Paris sur les traces de Moscou et Washington
Le ministre français des Affaires étrangères Jean-Yves Le Drian se rendra aujourd’hui en Algérie pour faire le point sur les relations bilatérales et les crises régionales, notamment la Libye et le Mali. Il s’agira de son troisième déplacement à Alger depuis l’élection du président Abdelmadjid Tebboune en décembre 2019.
Ses précédentes visites remontent à janvier et mars 2020. Aucune précision sur son programme n’a été communiquée. Lors de ses précédents déplacements, il avait rencontré le chef de l’État, le Premier ministre Abdelaziz Djerad et son homologue Sabri Boukadoum.
Le Libye et le Mali devraient figurer en bonne place parmi les sujets de discussion, alors qu’Alger entend jouer un rôle actif dans le règlement de ces deux crises :«Nous avons des canaux de discussion historiques, je pense à la Tunisie, l’Algérie, l’Égypte, le Tchad et le Niger, le Soudan un petit peu pour pouvoir organiser une rencontre des voisins de la Libye qui accompagnerait le processus dit processus de Berlin», a-t-il déclaré le 7 octobre dernier à l’Assemblée nationale. Le second point fort de cette visite reste la crise en Libye dont Alger tente de jouer un rôle clé dans la médiation.
Sur ces questions politico-sécuritaires, le Mali va également occuper les discussions. L’Algérie, qui craint les risques d’instabilité aux frontières a aussi réitéré sa « disponibilité» à œuvrer pour la paix au Mali, où des autorités de transition ont été mises en place en septembre après le coup d’État du 18 août.
Paris et Alger ont par ailleurs de multiples enjeux bilatéraux sur la table, du travail de mémoire lié à la colonisation aux échanges économiques sur lesquels la France a cédé du terrain au profit notamment de la Chine.
L’Algérie et la France coopèrent déjà activement dans le domaine de la défense.
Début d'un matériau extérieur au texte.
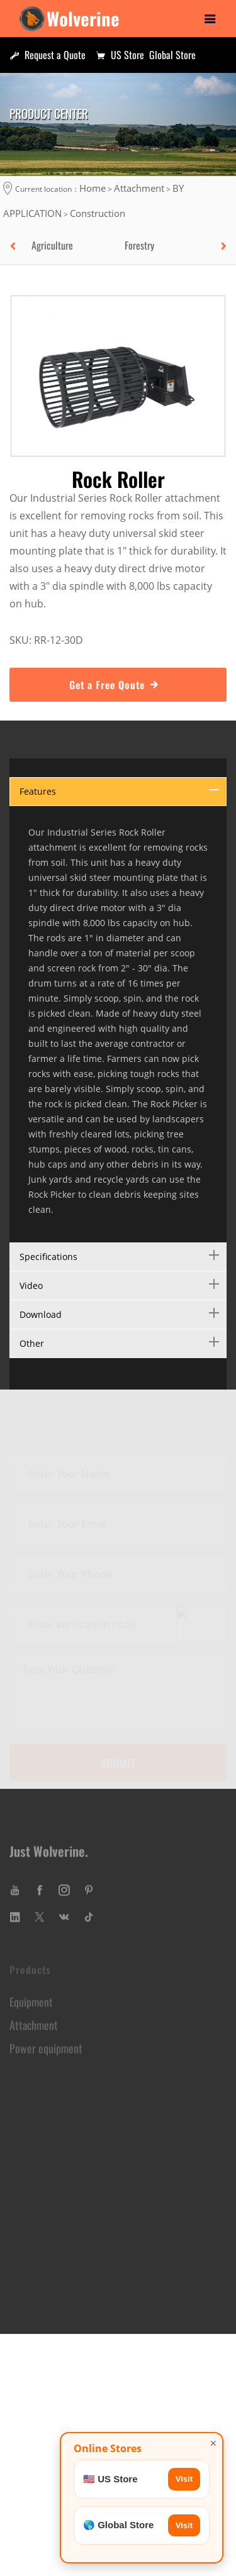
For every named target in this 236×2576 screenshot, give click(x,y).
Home (92, 188)
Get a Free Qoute (118, 683)
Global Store (172, 54)
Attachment (139, 188)
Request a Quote (47, 54)
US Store (120, 54)
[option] (71, 245)
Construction (97, 213)
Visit (184, 2479)
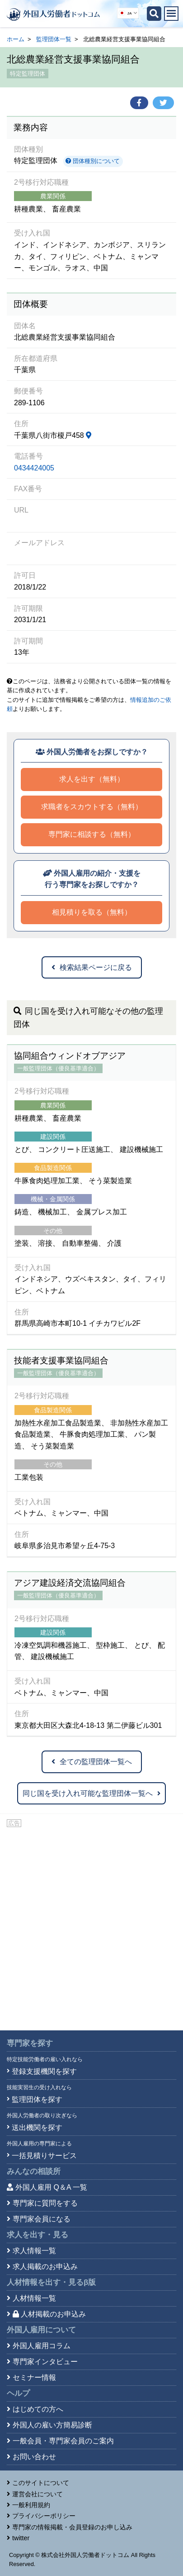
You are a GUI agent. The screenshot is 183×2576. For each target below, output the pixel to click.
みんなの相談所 (34, 2171)
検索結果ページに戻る (92, 967)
L’accord signé par les deux pays en 2008 et entré en vigueur le 1er février 2013 offre un cadre favorable aux échanges en matière de défense. Ils se déclinent selon quatre axes (militaire, armement, stratégie et santé) : «Des projets existent, et notre communauté d’intérêts de sécurité rend nécessaire un approfondissement de notre relation bilatérale notamment en matière de formation et de sécurité intérieure».
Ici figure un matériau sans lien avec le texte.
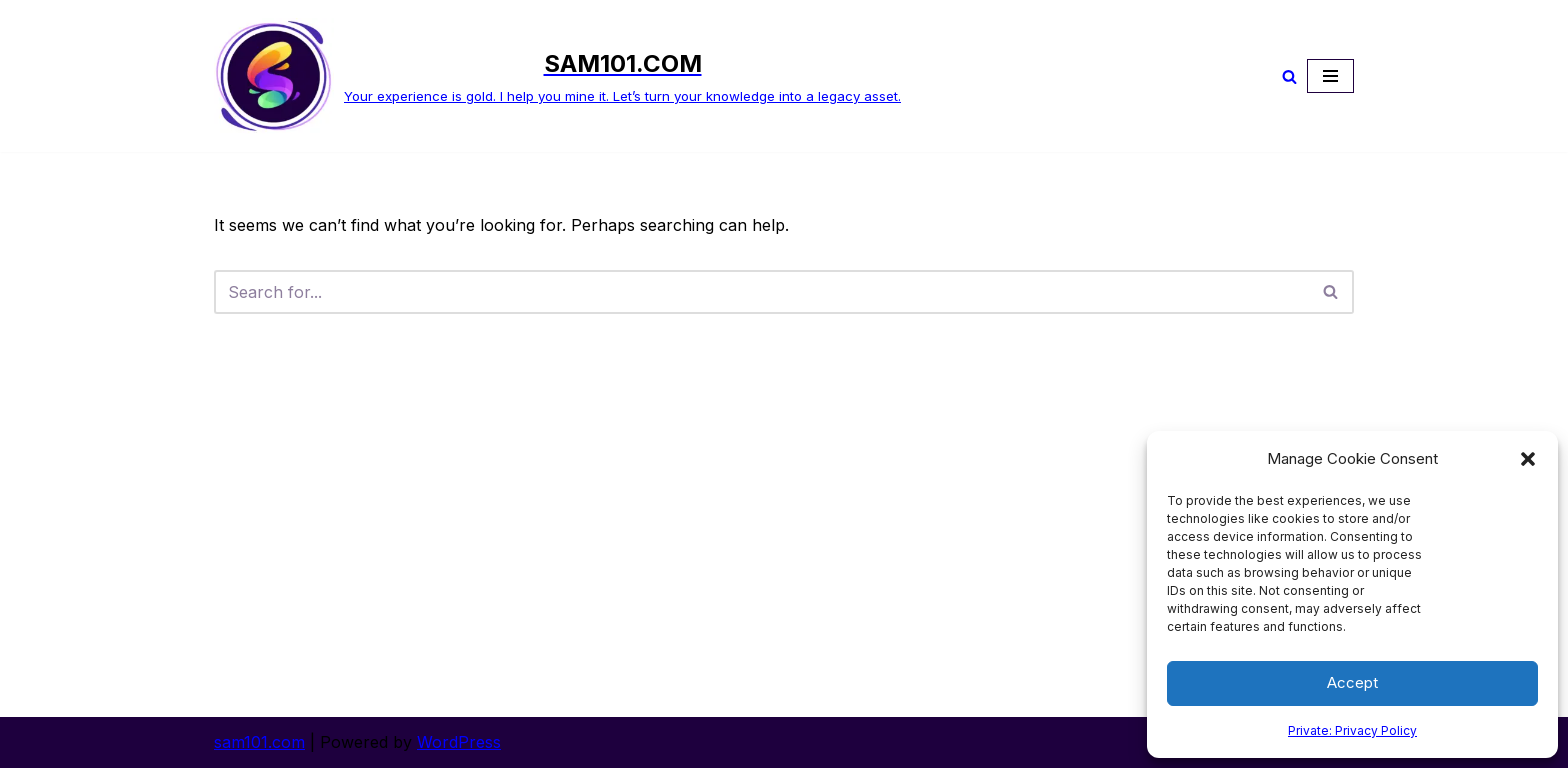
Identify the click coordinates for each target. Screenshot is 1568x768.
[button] (1528, 459)
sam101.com (259, 742)
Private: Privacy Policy (1352, 730)
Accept (1352, 682)
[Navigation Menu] (1330, 76)
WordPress (459, 742)
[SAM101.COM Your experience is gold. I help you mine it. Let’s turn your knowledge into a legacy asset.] (557, 76)
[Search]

La France et l’Algérie participent aux comités de suivi de l’accord d’Alger sur le Mali signé en 2015 à Alger. Mais le plus troublant dans cette histoire c’est le report non déclaré de la visite annoncée du ministre de l’Intérieur, Gérald Darmanin,
Ce dernier devait précéder son collègue des AE. Mais qu’est-ce qui a pu se passer pour changer à la dernière minute l’agenda du ministre de l’Intérieur français ?
Il s’agit probablement de la visite à Alger du secrétaire d’Etat à la Défense US Mark Thomas Esper qui a fait précipiter les choses : «Depuis la ,catastrophe de l’intervention en Libye en 2011 nous écoutons davantage nos amis algériens qui militent pour des solutions qui militent pour des solutions politiques et inclusives», confiait un diplomate US en poste à Alger il y a quelques années :«Nous comprenons aisément pourquoi Alger refuse les projections temporaires comme le G5 Sahel et pourquoi seule une attitude du type playing the long game adoptée par Alger, reste la plus pertinente dans des conflits d’une telle complexité», poursuivait le diplomate.
L’ex-GI de la première guerre du Golfe Mark Esper a été attentif aux arguments d’Alger où il a été reçu par le chef de l’Etat. D’où cette crainte non dissimulée de Paris de se voir injecter au profit des USA dans les bourbiers libyen et malien.
Craignant probablement un isolement dans ces deux dossiers, la France accourt à Alger pour tenter de retourner la situation à son profit mais en mettant le prix fort. Pour cela, elle doit «laisser quelque chose» de concret comme par exemple sortir de son alignement sans bornes sur le dossier sahraoui ou elle apporte une aide sans commune mesure au royaume chélifien retardant ainsi la solution juste pour le peuple sahraoui.